This book seeks to answer the question how best to care for, respect and protect people with mental incapacity. Many of the most serious questions in bioethics arise in circumstances where the patient is not in a position to make a decision for him or herself and the book therefore examines the relationship of trust on which health care is founded. Contributions are made by philosophers, legal experts, theologians and psychiatrists. For the purposes of this review, I shall concentrate on three such contributions.

The bioethicsist, David Albert Jones examines the current concept of personhood. He notes that for many philosophers, there appears to be a difference between a human person and a human being. However, once personhood is made to be dependent on variable qualities such as intelligence, memory or awareness, there can be no non-arbitrary way to say who passes the test of personhood and who fails. If the supposed criteria involve IQ, for example, then why should those with a very high IQ be given the same status as those who barely make the threshold for IQ? Why not distinguish between a distinction and a merit? If what really matters is the possession of certain personhood enabling capacities, then we appear to be in the business of applying a test of mental capacity before we acknowledge our common humanity.

If what is important is the autonomous freedom of action of the disabled person, then there is nothing obviously important about the person who cannot exercise this freedom. An emphasis on respecting autonomy may inadvertently reinforce the denial of the dignity of people with mental disabilities. There seems to be a link between dignity and the ability to make choices for oneself. Jones proceeds to argue that there is a dignity in receiving as well as in giving, in relative dependence as well as relative independence. The acknowledgement of this universal experience of vulnerability and dependence in human life may provide a basis for equality within society. We are essentially dependent and interdependent rational animals.

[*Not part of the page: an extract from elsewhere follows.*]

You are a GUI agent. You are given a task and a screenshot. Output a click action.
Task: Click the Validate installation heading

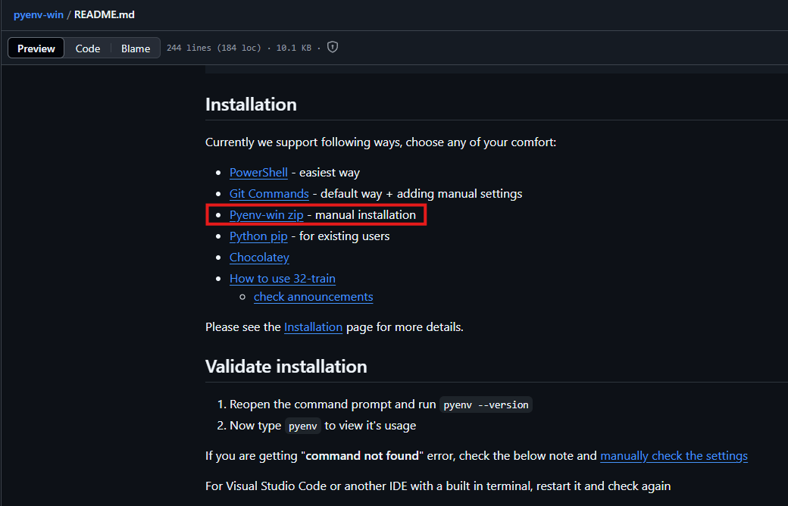point(286,367)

Psychiatrist Aaron Kheriaty examines certain historical state sanctioned atrocities perpetrated against the mentally incapacitated in the 20th century and he notes that such atrocities were not limited to the Nazi regime. They existed in the United States when the eugenics movement flourished from the 1920's until the 1950's. By 1926, 23 states in the US had enacted non-voluntary sterilisation laws for eugenic and '
therapeutic' reasons. Those targeted, as in Germany, were the 'insane' and 'feeble minded'. There were, however, some prominent scientists such as Lionel Penrose who argued that societies should be judged by how well they care for people with mental incapacity.

For Kheriaty, modern psychiatry almost always refers to dependence in pathological terms (eg. Dependent personality disorder). This denial of our dependence can lead us to the mistaken view that the disabled are a special interest group: "
we forget that profoundly dependent persons are actually us as we have been, as we sometimes are now, as we may well be in the future".

Bioethicist Helen Watt examines the case for justifying research without consent. Given the low status often attributed to profoundly mentally disabled people, there is a need for caution in regard to research in this group. However, should such research be totally excluded? According to Watt, a total ban would be unfair to those who might benefit from such research, including the subject him or herself. Similar risks tolerated by healthy adult volunteers can be tolerated for mentally disabled people in the context of research. Those with incapacity should not be entirely deprived of the chance to contribute to the welfare of other people, especially in the group to which they belong.

In conclusion, this is an excellent contribution to the debate on incapacity and care, with submissions from a variety of different disciplines.